EXERCISE AIM: Swap every occurrence of "computer-use agent" in the records below for "desktop automation agent", and reproduce the records with everything else unchanged.

===== EXTRACTED DATA

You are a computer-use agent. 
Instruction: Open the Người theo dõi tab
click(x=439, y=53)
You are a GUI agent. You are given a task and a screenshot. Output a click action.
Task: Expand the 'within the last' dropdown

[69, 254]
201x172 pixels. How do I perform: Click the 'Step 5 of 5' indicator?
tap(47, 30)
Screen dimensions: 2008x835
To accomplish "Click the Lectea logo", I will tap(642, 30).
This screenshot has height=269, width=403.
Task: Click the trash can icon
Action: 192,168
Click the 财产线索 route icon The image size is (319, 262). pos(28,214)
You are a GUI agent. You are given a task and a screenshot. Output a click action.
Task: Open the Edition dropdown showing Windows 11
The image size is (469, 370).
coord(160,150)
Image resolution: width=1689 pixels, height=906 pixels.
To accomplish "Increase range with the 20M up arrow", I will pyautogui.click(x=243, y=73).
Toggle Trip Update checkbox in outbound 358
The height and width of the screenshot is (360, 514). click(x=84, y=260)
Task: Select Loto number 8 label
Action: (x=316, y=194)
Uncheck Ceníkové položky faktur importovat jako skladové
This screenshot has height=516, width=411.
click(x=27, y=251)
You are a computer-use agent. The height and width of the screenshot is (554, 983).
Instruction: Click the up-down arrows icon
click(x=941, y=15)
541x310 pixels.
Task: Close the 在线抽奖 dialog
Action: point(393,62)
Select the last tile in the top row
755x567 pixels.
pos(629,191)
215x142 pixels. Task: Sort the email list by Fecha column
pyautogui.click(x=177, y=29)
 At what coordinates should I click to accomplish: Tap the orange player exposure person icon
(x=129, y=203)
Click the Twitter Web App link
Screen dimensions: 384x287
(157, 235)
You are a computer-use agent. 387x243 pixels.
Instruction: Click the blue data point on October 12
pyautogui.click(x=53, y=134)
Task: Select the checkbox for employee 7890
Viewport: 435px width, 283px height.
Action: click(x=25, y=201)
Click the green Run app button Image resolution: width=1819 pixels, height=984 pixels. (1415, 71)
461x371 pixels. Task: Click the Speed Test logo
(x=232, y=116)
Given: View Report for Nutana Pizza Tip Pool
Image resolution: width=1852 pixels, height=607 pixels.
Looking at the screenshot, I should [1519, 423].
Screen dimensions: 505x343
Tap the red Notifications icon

==========

RESULT:
You are a desktop automation agent. 
Instruction: Open the Người theo dõi tab
click(x=439, y=53)
You are a GUI agent. You are given a task and a screenshot. Output a click action.
Task: Expand the 'within the last' dropdown

[69, 254]
201x172 pixels. How do I perform: Click the 'Step 5 of 5' indicator?
tap(47, 30)
Screen dimensions: 2008x835
To accomplish "Click the Lectea logo", I will tap(642, 30).
This screenshot has height=269, width=403.
Task: Click the trash can icon
Action: 192,168
Click the 财产线索 route icon The image size is (319, 262). pos(28,214)
You are a GUI agent. You are given a task and a screenshot. Output a click action.
Task: Open the Edition dropdown showing Windows 11
The image size is (469, 370).
coord(160,150)
Image resolution: width=1689 pixels, height=906 pixels.
To accomplish "Increase range with the 20M up arrow", I will pyautogui.click(x=243, y=73).
Toggle Trip Update checkbox in outbound 358
The height and width of the screenshot is (360, 514). click(x=84, y=260)
Task: Select Loto number 8 label
Action: (x=316, y=194)
Uncheck Ceníkové položky faktur importovat jako skladové
This screenshot has height=516, width=411.
click(x=27, y=251)
You are a desktop automation agent. The height and width of the screenshot is (554, 983).
Instruction: Click the up-down arrows icon
click(x=941, y=15)
541x310 pixels.
Task: Close the 在线抽奖 dialog
Action: point(393,62)
Select the last tile in the top row
755x567 pixels.
pos(629,191)
215x142 pixels. Task: Sort the email list by Fecha column
pyautogui.click(x=177, y=29)
 At what coordinates should I click to accomplish: Tap the orange player exposure person icon
(x=129, y=203)
Click the Twitter Web App link
Screen dimensions: 384x287
(157, 235)
You are a desktop automation agent. 387x243 pixels.
Instruction: Click the blue data point on October 12
pyautogui.click(x=53, y=134)
Task: Select the checkbox for employee 7890
Viewport: 435px width, 283px height.
Action: click(x=25, y=201)
Click the green Run app button Image resolution: width=1819 pixels, height=984 pixels. (1415, 71)
461x371 pixels. Task: Click the Speed Test logo
(x=232, y=116)
Given: View Report for Nutana Pizza Tip Pool
Image resolution: width=1852 pixels, height=607 pixels.
Looking at the screenshot, I should [1519, 423].
Screen dimensions: 505x343
Tap the red Notifications icon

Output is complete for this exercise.